I disagree to your below point.
> 1. You are not providing driver/core API but simplification and obfuscation
> of basic primitives and structures. This is new layer. There is no room for
> a claim that we must to follow internal API.
If ancillary bus has
ancillary_device_add(), it cannot do device_initialize() and device_add() in both.

I provided two examples and what really matters is a given patchset uses (need to use) which pattern,
initialize() + add(), or register() + unregister().

As we all know that API is not added for future. It is the future patch extends it.
So lets wait for Pierre to reply if soundwire can follow register(), unregister() sequence.
This way same APIs can service both use-cases.

Regarding,
> 3. You can't "ask" from users to call internal calls (put_device) over internal
> fields in ancillary_device.
In that case if should be ancillary_device_put() ancillary_device_release().

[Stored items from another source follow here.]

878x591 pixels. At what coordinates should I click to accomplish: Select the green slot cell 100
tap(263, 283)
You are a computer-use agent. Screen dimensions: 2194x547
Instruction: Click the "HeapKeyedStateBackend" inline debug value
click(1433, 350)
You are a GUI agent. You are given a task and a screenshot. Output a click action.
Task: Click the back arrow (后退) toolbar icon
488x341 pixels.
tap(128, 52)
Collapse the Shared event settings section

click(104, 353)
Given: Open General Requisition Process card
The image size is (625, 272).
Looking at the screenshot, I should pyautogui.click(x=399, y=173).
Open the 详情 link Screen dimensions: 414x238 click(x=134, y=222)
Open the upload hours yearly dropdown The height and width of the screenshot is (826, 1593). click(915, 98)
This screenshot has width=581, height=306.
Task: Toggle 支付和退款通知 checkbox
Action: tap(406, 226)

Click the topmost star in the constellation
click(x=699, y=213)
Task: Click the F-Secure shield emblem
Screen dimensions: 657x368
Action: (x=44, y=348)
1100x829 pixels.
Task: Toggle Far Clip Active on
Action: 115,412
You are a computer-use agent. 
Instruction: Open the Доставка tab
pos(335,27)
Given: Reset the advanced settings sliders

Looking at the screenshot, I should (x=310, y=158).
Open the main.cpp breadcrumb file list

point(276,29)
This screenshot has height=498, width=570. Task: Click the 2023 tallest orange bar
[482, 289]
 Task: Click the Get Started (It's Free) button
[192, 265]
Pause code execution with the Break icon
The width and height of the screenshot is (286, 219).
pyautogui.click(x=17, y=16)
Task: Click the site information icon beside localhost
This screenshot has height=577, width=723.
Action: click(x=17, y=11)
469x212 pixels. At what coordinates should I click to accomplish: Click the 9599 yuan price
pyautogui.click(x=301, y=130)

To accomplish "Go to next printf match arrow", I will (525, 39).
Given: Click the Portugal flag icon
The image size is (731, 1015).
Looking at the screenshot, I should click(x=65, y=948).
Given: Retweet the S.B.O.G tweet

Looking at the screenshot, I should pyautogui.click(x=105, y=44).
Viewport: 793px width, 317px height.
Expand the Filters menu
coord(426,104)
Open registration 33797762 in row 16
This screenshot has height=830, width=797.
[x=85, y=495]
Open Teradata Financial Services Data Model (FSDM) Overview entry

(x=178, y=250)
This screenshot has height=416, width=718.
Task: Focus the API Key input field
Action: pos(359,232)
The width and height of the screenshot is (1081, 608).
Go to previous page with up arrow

Or we should follow the patten of ib_alloc_device [1],
ancillary_device_alloc()
    -> kzalloc(adev + dev) with compile time assert check like rdma and vdpa subsystem.
    ->device_initialize()
ancillary_device_add()

ancillar_device_de() <- balances with add
ancillary_device_dealloc() <-- balances with device_alloc(), which does the put_device() + free the memory allocated in alloc().

This approach of [1] also eliminates exposing adev.dev.release = <drivers_release_method_to_free_adev> in drivers.
And container_of() benefit also continues..

[1] https://elixir.bootlin.com/linux/v5.9-rc8/source/include/rdma/ib_verbs.h#L2791

Dan Williams Oct. 8, 2020, 7:38 a.m. UTC | #34

On Thu, Oct 8, 2020 at 12:01 AM Leon Romanovsky <leon@kernel.org> wrote:
[..]
> All stated above is my opinion, it can be different from yours.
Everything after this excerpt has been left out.